Extracted potential features for modelling and encoded categorical variables. After feature engineering, did stratified Train-Test splitting and later transformed predictor variables using MinMaxScaler. Using correlation matrix, SelectKBest filter method , RFE and Sequential Forward selection methods, selected important features for modelling. For handling class imbalances, experimented with various under-sampling, over-sampling and combined re-sampling techniques.

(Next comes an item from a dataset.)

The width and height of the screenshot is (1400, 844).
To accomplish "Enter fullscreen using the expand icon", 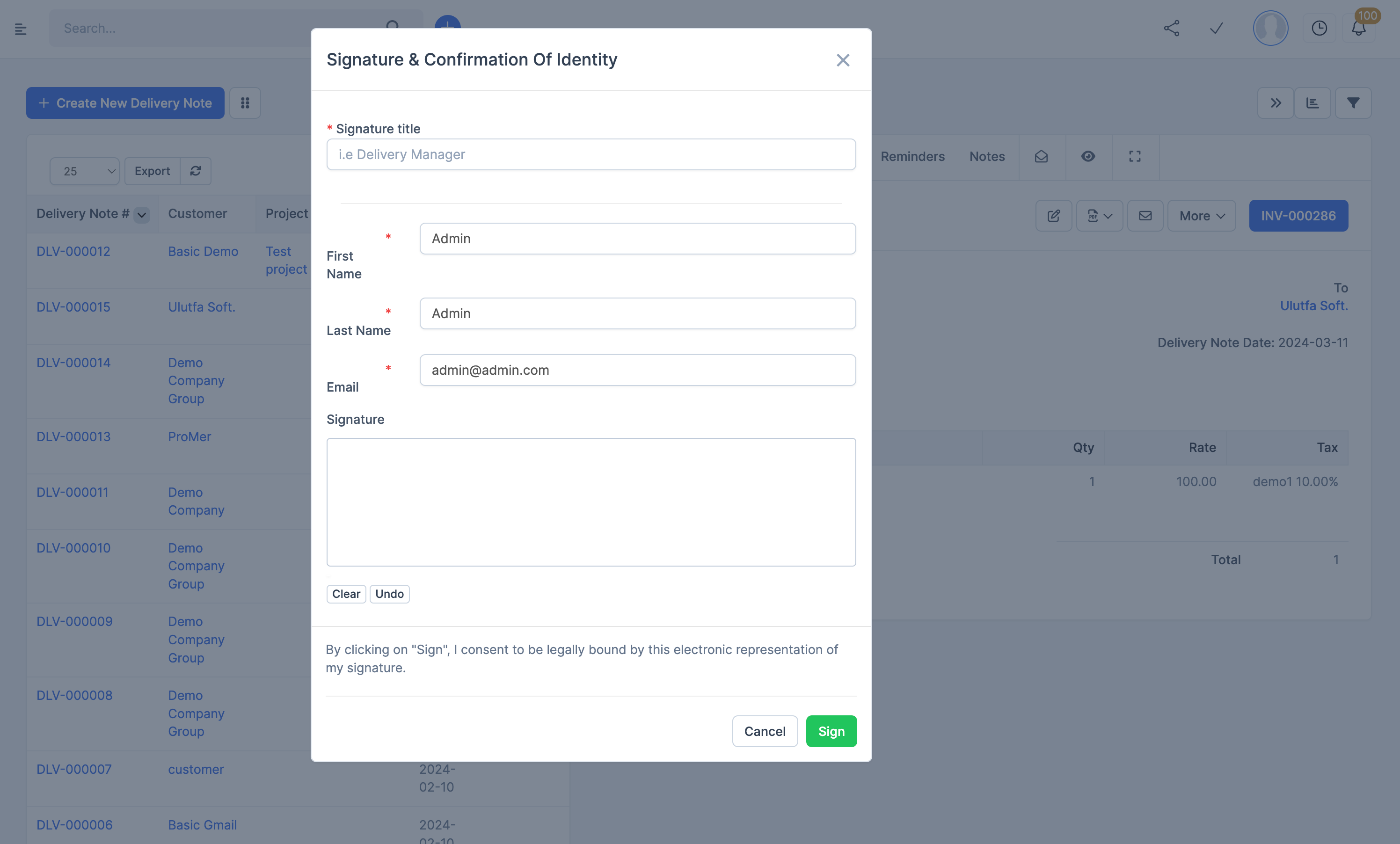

• Model creation & Evaluation:

Built simpler baseline models and did evaluation using Recall, precision, and F-1 scores. Further, assessed model’s ability to distinguish positive and negative classes using AUC-ROC and KS- statistics. Also, performed Hyper-parameter tuning of Logistic Regression, XGBoost, RandomForest and SVM classifier models. Further, experimented with moving thresholds for best F-1 score and desired Recall of 0.80.

Conclusions:

  1. About Customers:

     a. Majority of customers are Females (~60%).
     b. Majority have University level education (~47%), followed by Graduate school level (~35%). Only 16% have High-school level education. 
     c. Majority(~53%) are single, followed by married customers (~46%). 
     d. Most of customers (~72%) are within 21 years to 40 years age group. 
     e. As per the given dataset, only ~22% customers have defaulted on payment next month.
    
  2. Demographics and Defaults:

     a. Chances of Males defaulting on their payments next month is higher than that of Females.
     b. As education level increases (i.e., high school to university to graduate school), default rate decreases.
     c. Basis Marital status, Chances of defaulting is highest for Married customers.
     d. Customers of age between 31 to 40 years are least likely to default, followed by 21 to 30 years group.
    
  3. Financial Behaviours and Defaults:

     a. Average of maximum credit limit approved for Defaulters is less than that of non-defaulters.
     b. Customers with payments pending for more than 1 month, have higher chances of defaulting.
     c. Defaulter's overall pay-down ratio kept on decreasing each successive month
     d. Defaulter's utilization rate increased significantly in latest month of September, while for non-defaulters the utilization rate decreased.
    
  4. Best Performing Models:

     • Considering Recall metric with utmost importance, followed by Precision and F-1 scores, found the following top 3 models:
    
     1. SVM model built using TomekLinks datasetis the best performing model, with good Recall (0.57), precision (0.48), F-1 score (0.52), AUC-ROC (0.74) and least Brier score (0.14).
     2. Second best performing model is Random Forest classifier built using SMOTE dataset, with good Recall (0.55), precision (0.48), F-1 score (0.51), AUC-ROC (0.76) and Brier score (0.17).
     3. Third best performing model is XGBoost classifier built using SMOTE-TomekLinks combined dataset, with good Recall (0.55), precision (0.47), F-1 score (0.50), AUC-ROC (0.75) and Brier score (0.17)